We would love to offer some help with Rspack integration in your framework. If you are an engineer maintaining a framework who happens to be interested in giving Rspack a try, please contact us. We have also established a partnership with the webpack team. Rspack is an attempt to optimize webpack performance using Rust, and in the future, we will explore more possibilities for optimizing webpack together with the webpack team. When Rspack reaches a certain level of maturity, webpack will attempt to integrate Rspack into webpack with experiments flag.

Improve plugin capabilities

Rspack has supported most of the loader APIs, but only a few plugin APIs. There are two reasons why we haven't supported them all. One is that some APIs are bad for performance, so we didn't explore them for developers. And the other reason is simply lack of time, so you can create a merge request to help us.

A high performance plugin system is under discussion. It may be shipped out someday. Hopefully it can help developers get shorter build time while accessing a flexible configuration.
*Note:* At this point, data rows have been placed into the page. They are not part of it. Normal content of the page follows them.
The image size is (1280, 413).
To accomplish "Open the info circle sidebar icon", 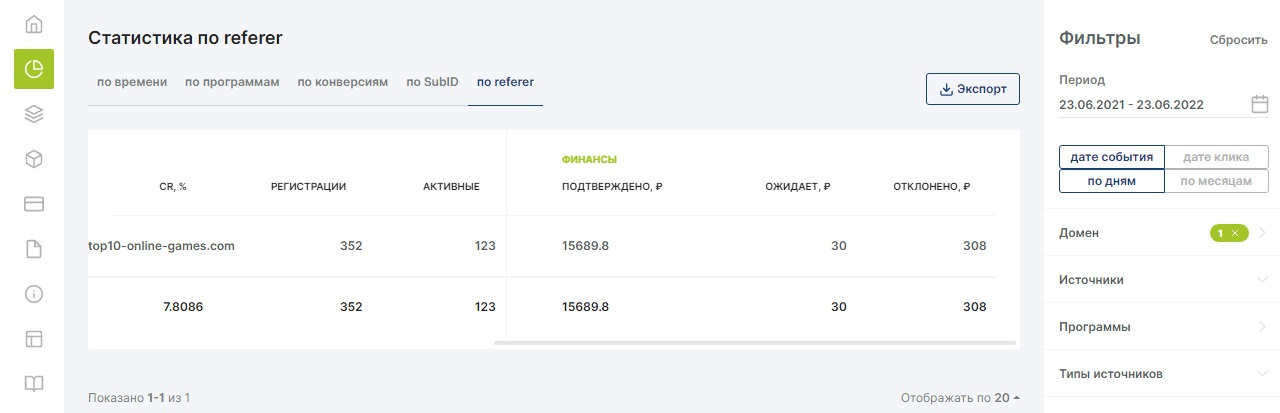I will (x=34, y=294).
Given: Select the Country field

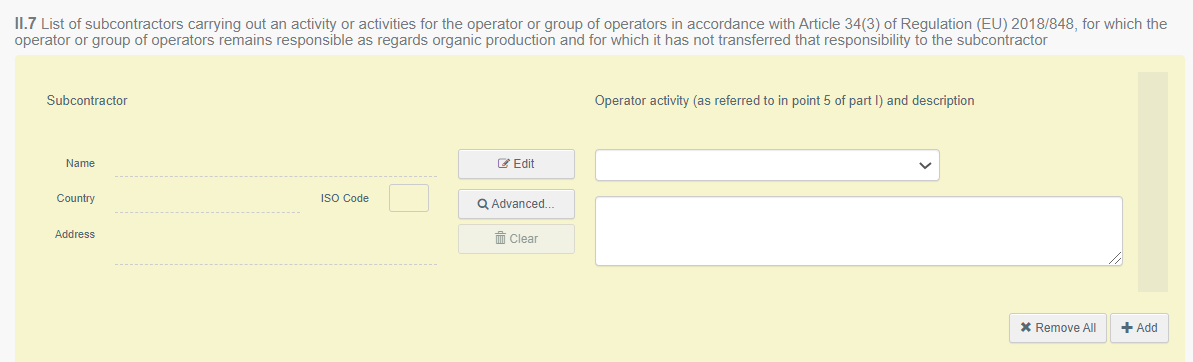Looking at the screenshot, I should tap(207, 199).
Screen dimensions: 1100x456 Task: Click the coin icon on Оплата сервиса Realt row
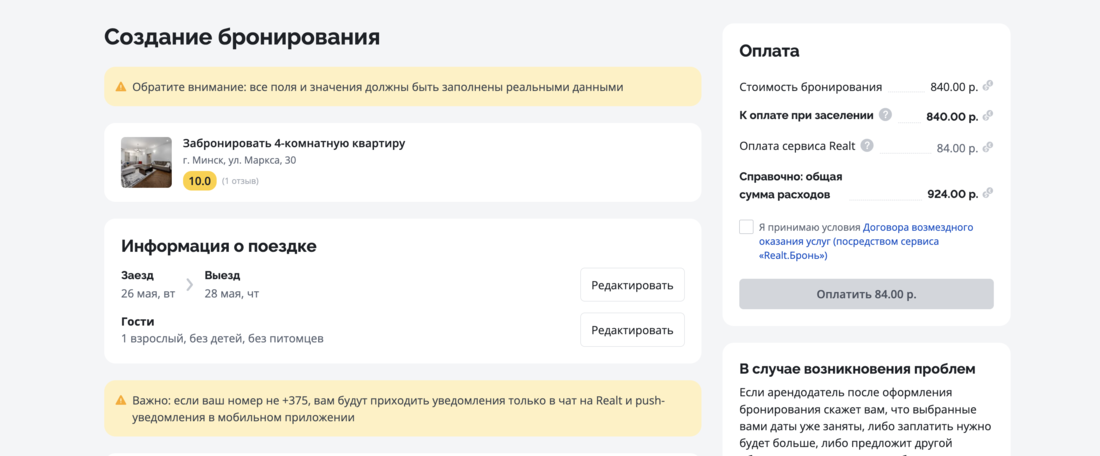click(988, 147)
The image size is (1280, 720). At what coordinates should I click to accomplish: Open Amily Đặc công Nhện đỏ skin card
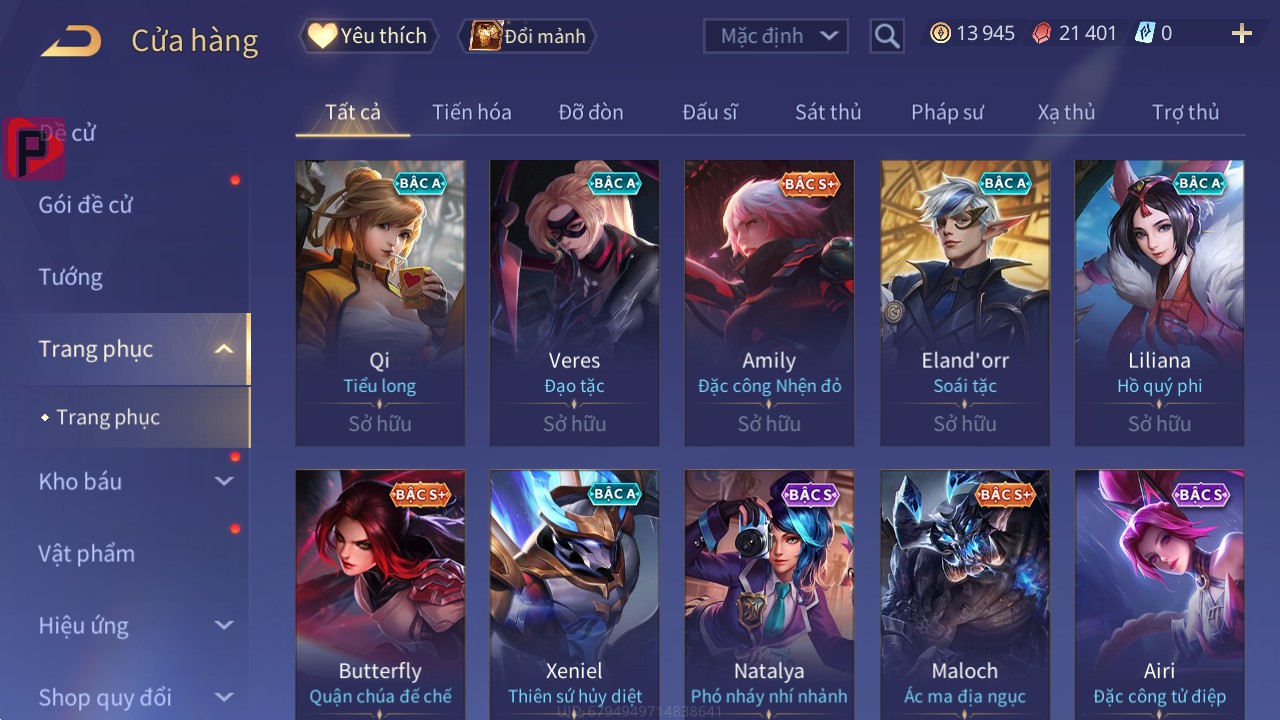coord(769,303)
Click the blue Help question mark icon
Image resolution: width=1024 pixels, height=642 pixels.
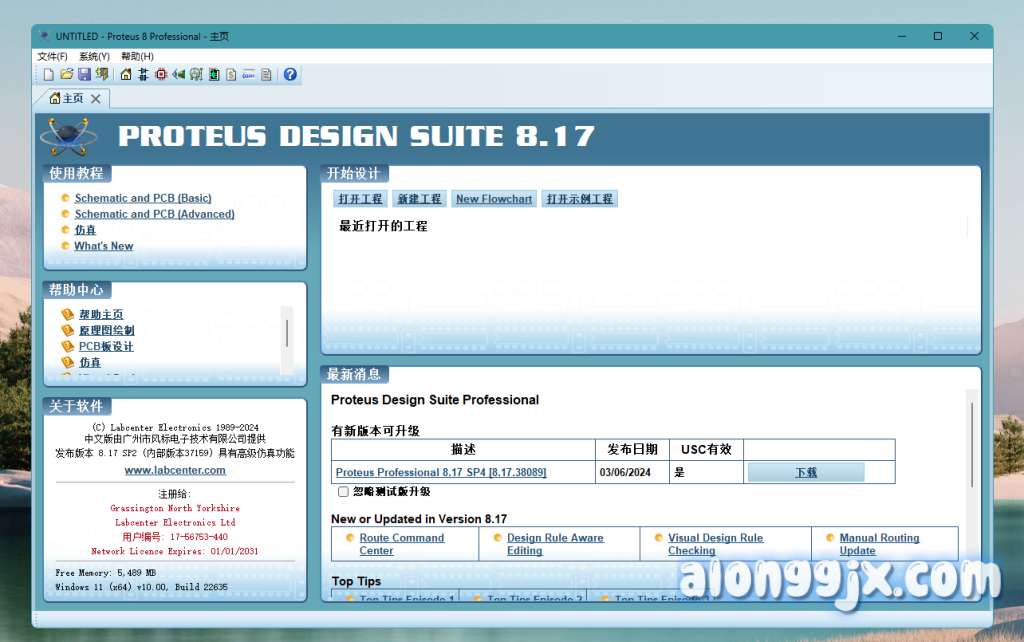[x=290, y=75]
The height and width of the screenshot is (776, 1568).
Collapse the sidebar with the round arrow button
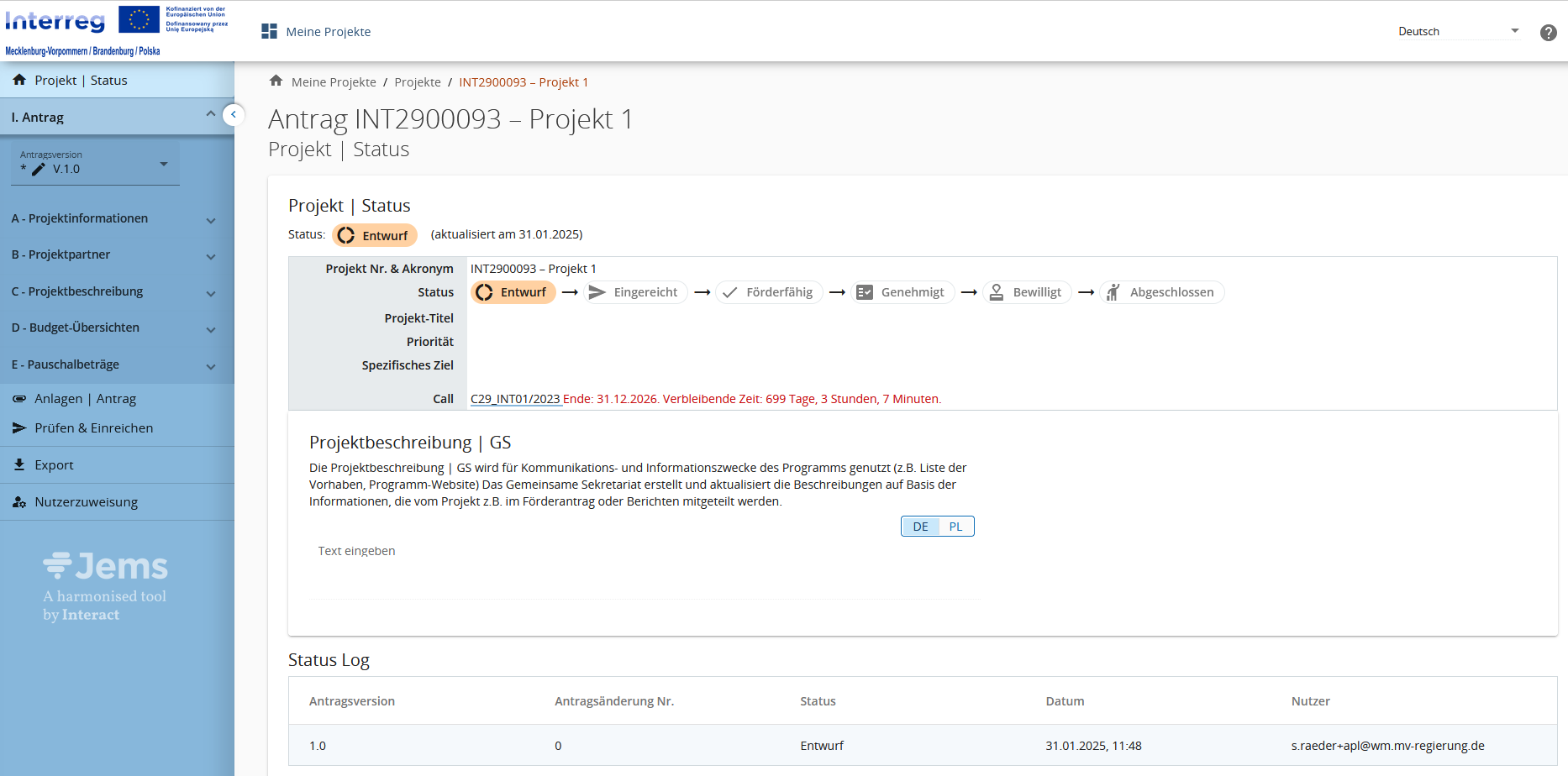pos(234,114)
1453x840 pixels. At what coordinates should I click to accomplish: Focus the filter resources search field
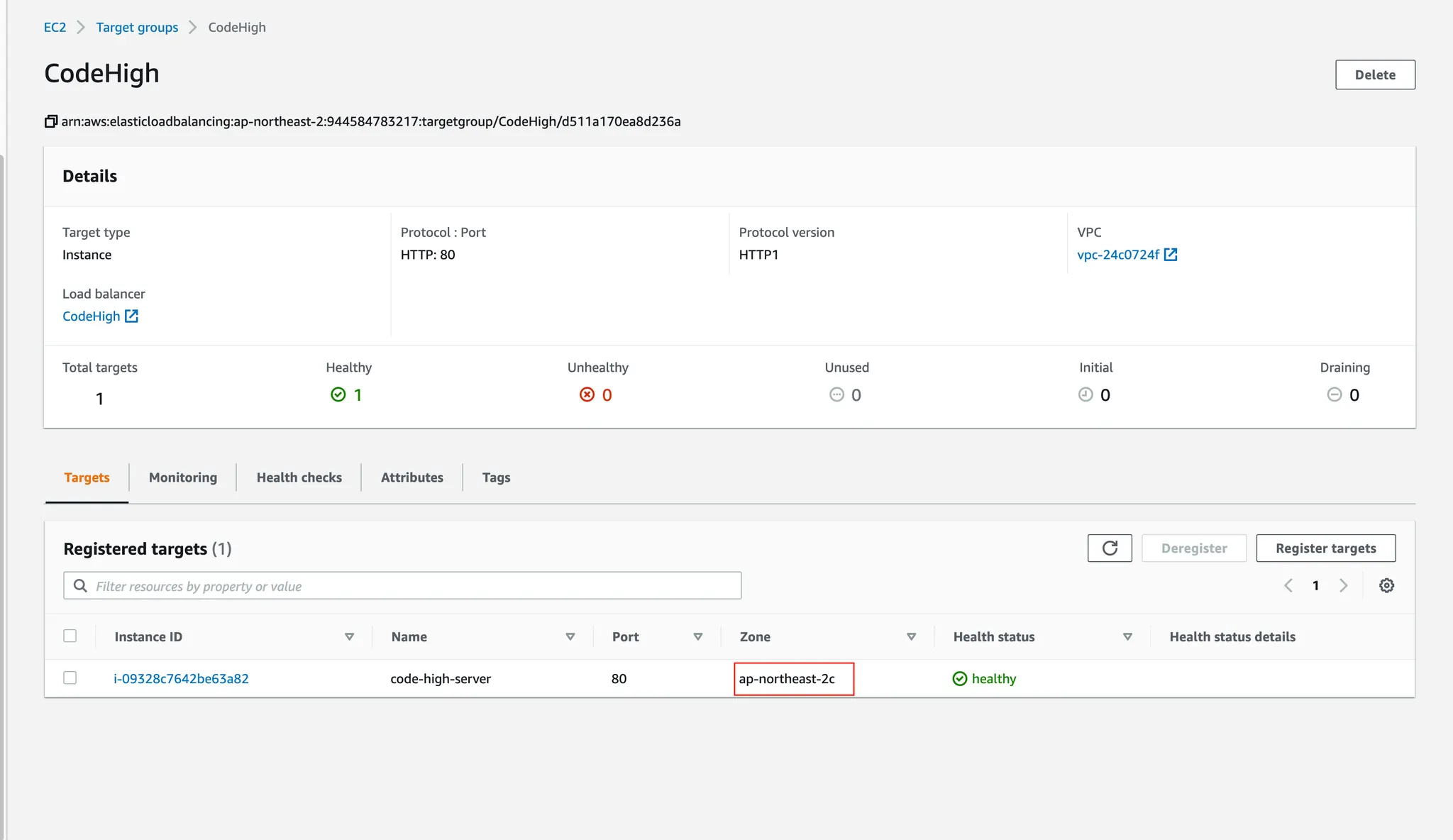[x=411, y=586]
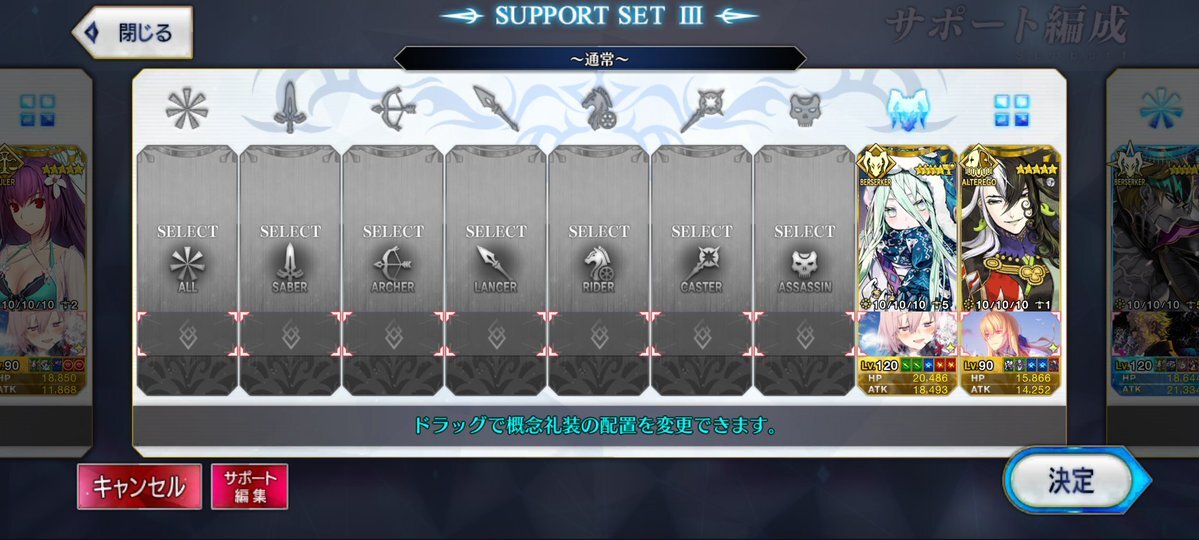Click the 閉じる close button
Image resolution: width=1199 pixels, height=540 pixels.
[132, 32]
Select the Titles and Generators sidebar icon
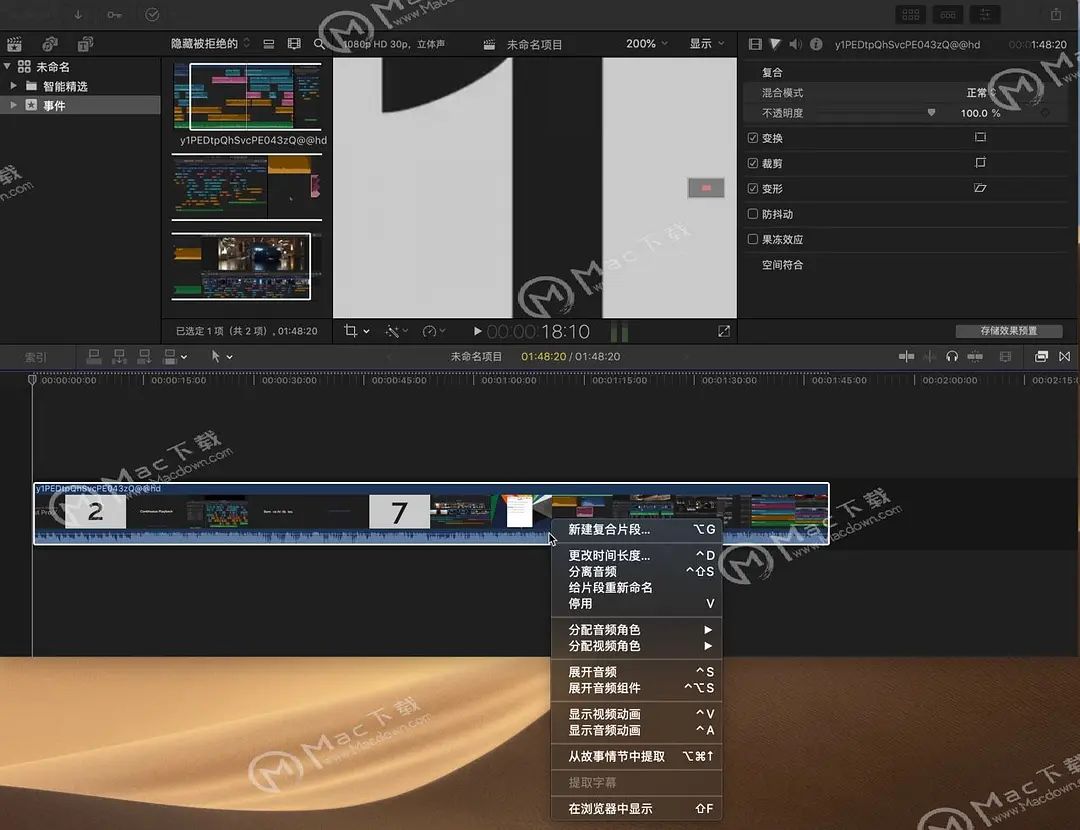Viewport: 1080px width, 830px height. 85,44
Continuously improve performance

Currently, Rspack is a project with performance as the core selling point, so in the future we will do a lot of things to maintain this feature, such as improving the performance observation lab and doing a good job of performance prevention; using concurrent/multi-core friendly algorithms in more scenarios; developing a caching system that can be shared across platforms; optimizing memory usage and consumption, etc.

Build a quality assurance system

Webpack has already accumulated very rich test cases, and in the future Rspack will reuse the existing test cases of Webpack to improve its code coverage. Build a better CI system, and build an Ecosystem CI system with community projects to ensure that project upgrades do not cause breaks on upstream projects, to ensure long-term project health, and to ensure long-term increase in test coverage.